Data Science: What Data?
Data science, data analytics, and big data are all topics that have a rising buzz in the last few years. As with many “new” tech topics, much of what these terms encompass is not new at all. There clearly are ties to existing activity in areas like data mining, decision support systems, business intelligence, visualization, etc. So what’s new and why the new terms and growing buzz?
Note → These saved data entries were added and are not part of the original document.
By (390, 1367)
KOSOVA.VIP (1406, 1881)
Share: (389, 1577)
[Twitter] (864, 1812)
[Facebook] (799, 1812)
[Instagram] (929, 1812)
One key to the shift in discussion clearly is the data itself. There are several categories of data that are simply exploding in size and importance. In trying to get your head around data science, it seems useful to categorize the types of data involved. My current mental model is that there are three broad categories of data that seem relevant to the discussions of data science. They are:
Human Generated Data
The volume of data published on the Web by individuals is truly one of the amazing features of our time. And the publication rate and variety of this data continues to accelerate. For anyone interested in what people are doing and thinking, this is a total game changer. Some examples of data in this category are:
- Clickstreams and navigation histories of Web activity
- Tweets – person to person message interactions
- Facebook, Linkedin, and semi-public records of people’s lives and interactions
- Citizen science – data gathering in support of science by interested non-scientists
Device Generated Data
There have been devices that generate massive amounts of data for decades, with areas like medicine, lab science, and aerospace providing ready examples. But the number and type of devices that create large data streams accessible via the Web is rising sharply. Projecting forward to fully instrumented intelligent infrastructure implies that the history of device generated data is barely a trickle compared to the future. Some examples of data in this category are:
- Scientific devices – e.g., medical and molecular imaging
- Sensors – intelligent infrastructure
- Video and audio capture – traffic cams; security cams
Newly Accessible Data
As more and more of the world’s data shifts online, there are legacy data sources that take on new meaning. Much of this is data that was previously paper or computerized but off the Net. It includes data that may have been previously available, but that was prohibitively expensive and time consuming to access and aggregate. Examples of data in this category are:
- Real estate transactions
- Legal filings
- Price data
The iSchool at Drexel has active research efforts that address a variety of topics related to data science. Our degree programs increasingly address these topics too. And clearly the development of education for data science has just begun.